> _Task details_: None of the pictures should appear; the lines from the line containing "Given: Click the Start menu item" through the last line of the listing must be repeated exactly.

> _Records to use_:
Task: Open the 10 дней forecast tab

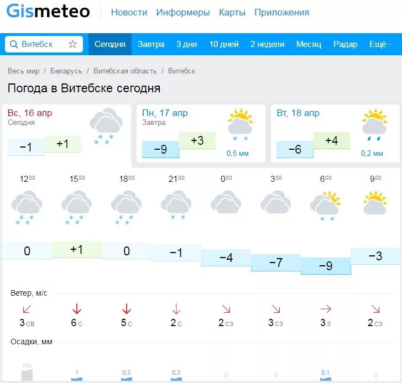Action: pyautogui.click(x=224, y=44)
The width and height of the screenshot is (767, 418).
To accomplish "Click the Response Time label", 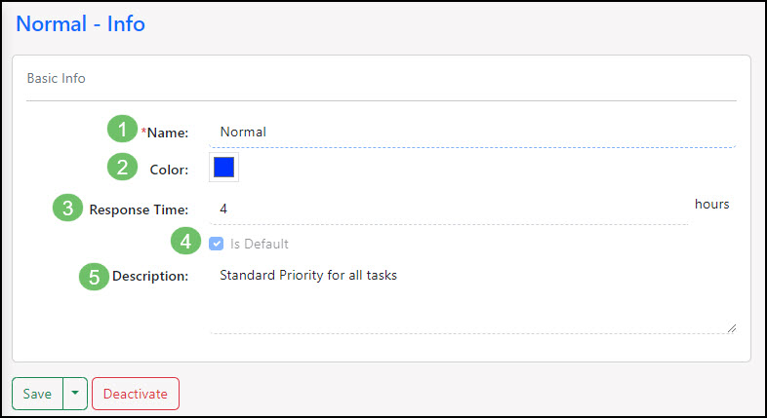I will pyautogui.click(x=139, y=209).
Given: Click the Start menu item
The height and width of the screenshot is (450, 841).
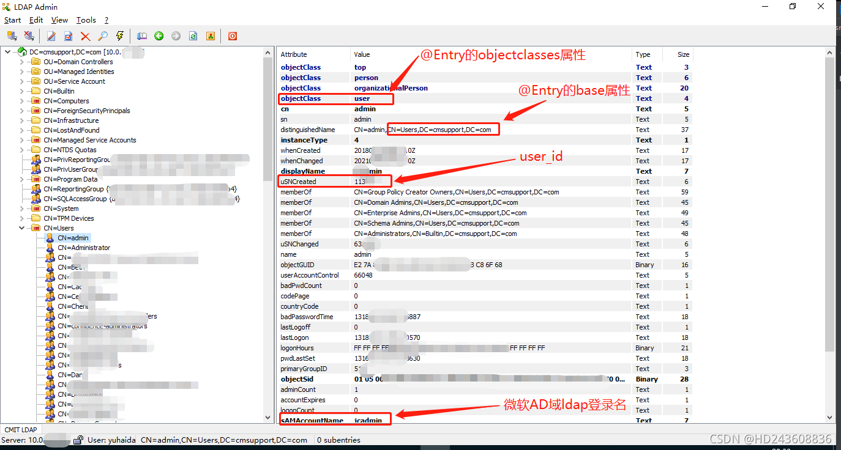Looking at the screenshot, I should click(x=12, y=20).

> _Written response_:
Given: Click the Start menu item
The height and width of the screenshot is (450, 841).
Looking at the screenshot, I should click(x=12, y=20).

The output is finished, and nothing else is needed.